15 Tips That Will Improve Your Photography

Fifteen tips that’ll improve your
photography! Here we go. I’m gonna start with something everyone
thinks they want to hear, but no one actually wants to hear: Use the camera
you already have. Every mainstream DSLR and mirrorless made within the last 10
years is amazing. You’ll take better pictures if you
master the camera you’ve already got, rather than replacing it with
something else. Now, you’d think that people would like hearing that. Your camera is
good! But what people like hearing even more is, your camera sucks. Because then
they can argue with someone, and they can rally their team members who use the
same camera, and it builds this group camaraderie. So, I hate to break the news,
but the camera that you’ve already got is amazing. Spending your time
researching new cameras, arguing about brands… it will not improve your
photography. If you’re not taking the photos that you want, it’s because you’re
setting the camera incorrectly, or you need to put more time into the creative
side of things. And that’s the key. Use the camera that you’ve already got, and
learn how to set everything correctly. Number two. On the creative side of the
equation, let’s talk about light. Different mood, right? The light in your
photo is never neutral. It always says something. Harsh light, harsh emotions.

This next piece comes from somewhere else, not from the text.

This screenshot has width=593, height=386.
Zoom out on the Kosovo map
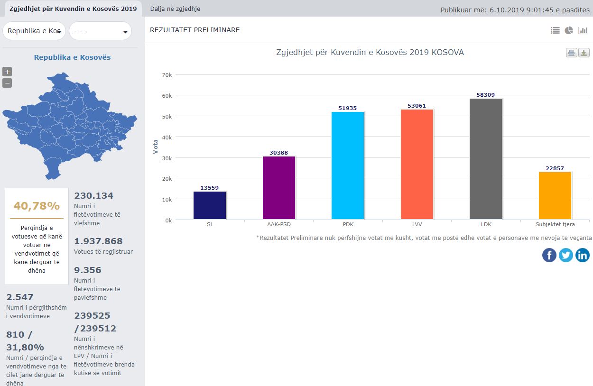click(7, 83)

Gentle light, gentle emotions. What you should always be doing is thinking about
the light – and also thinking about how it matches, or doesn’t match, the emotions of
your subject. It’s the “Grand Unified Theory of Photography.” When the light and
the subject have unified emotions, your photography will be grand! Was that too
much? It is true, though. Here’s a technical tip: Don’t overexpose the
highlights in your photo. That sounds like it goes without saying, but what I
mean is that if you have the choice between overexposing the highlights and
underexposing the shadows, it’s much better to underexpose the shadows.
Because dark shadows, you can actually recover surprisingly well.

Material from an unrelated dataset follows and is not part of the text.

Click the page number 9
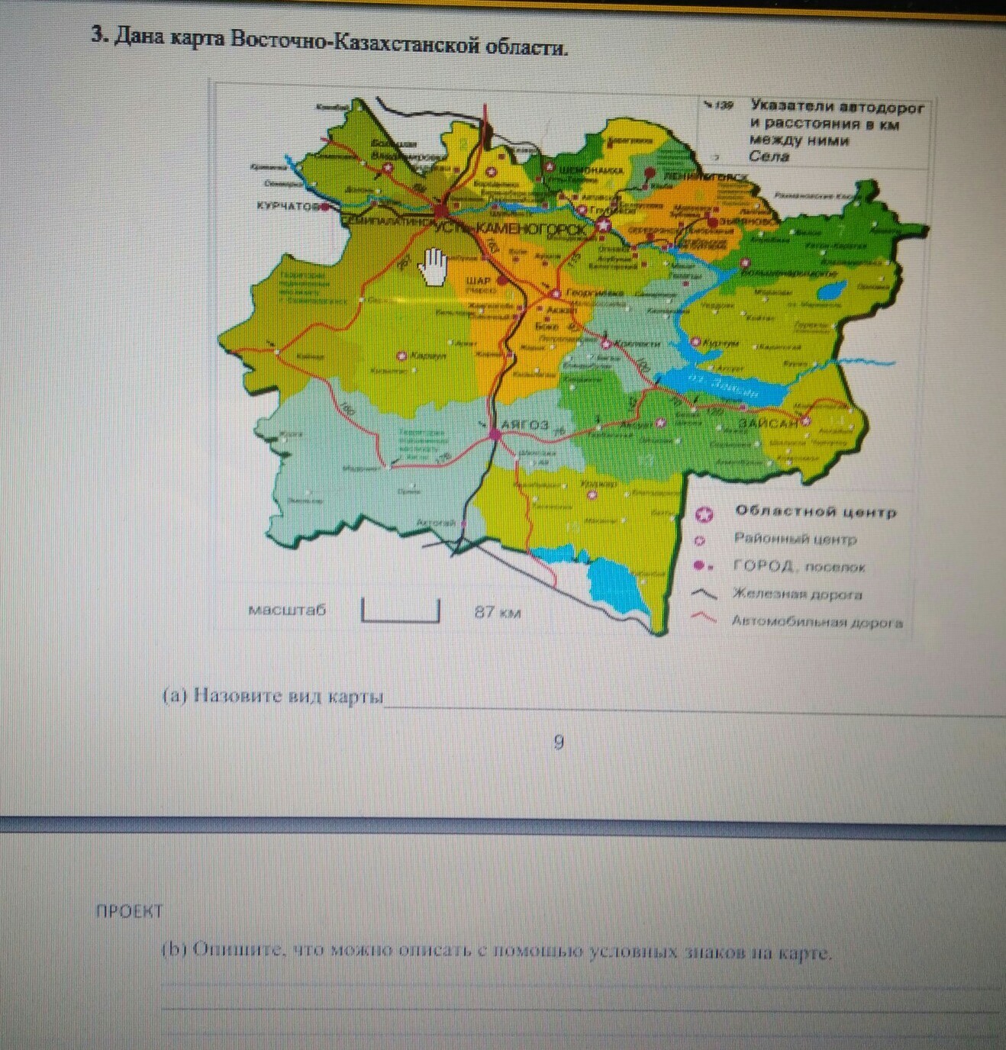 tap(559, 742)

Blown-out highlights are just gone forever. And that’s perfectly fine if
it’s something like the Sun in your photo, where you don’t really need any
highlight detail, but the rest of the time, you’ve got to be really careful
about them. Actually base the rest of your exposure around
preserving the highlights. If you really want to improve your photography,
you cannot just be on autopilot. You’ve got to put thought into your photos. And
that’s both sides of the equation – technical and creative. With your feet to
the fire, is every single camera setting correct? And the same goes for
composition. Is there anything at all that you can still improve? These are not
quick questions to answer. That’s why one of my biggest recommendations is to slow
things down. Maybe you can’t, if you’re doing
something like sports photography, but there’s a direct relationship between
taking your time to get everything right and taking better pictures. Okay, what about using a tripod? When is that going to be a good idea? Well, I would say if
your subject isn’t moving, almost always. Even if your subject *is* moving, you
should still weigh the benefits of a tripod before you leave it at home. And
this is not just about image quality, either – although you will definitely get
better image quality when you use a tripod. It’s also about, previous tip,
taking your time. You have a much better starting point to work from when your
camera is on a tripod. You can set one composition, and then change minor things
about it without a problem. Personally, nine times out of ten, I would
pick an entry-level DSLR with a tripod over the best camera on the market
without one. Next up, when is the best time to use a flash? Maybe when it’s dark,
or you’re doing some clever studio lighting, or maybe when you’re in the
back row of a concert. That one’s wrong. I would argue that the best time to use a
flash, especially the built-in flash on your camera, is on a bright sunny day.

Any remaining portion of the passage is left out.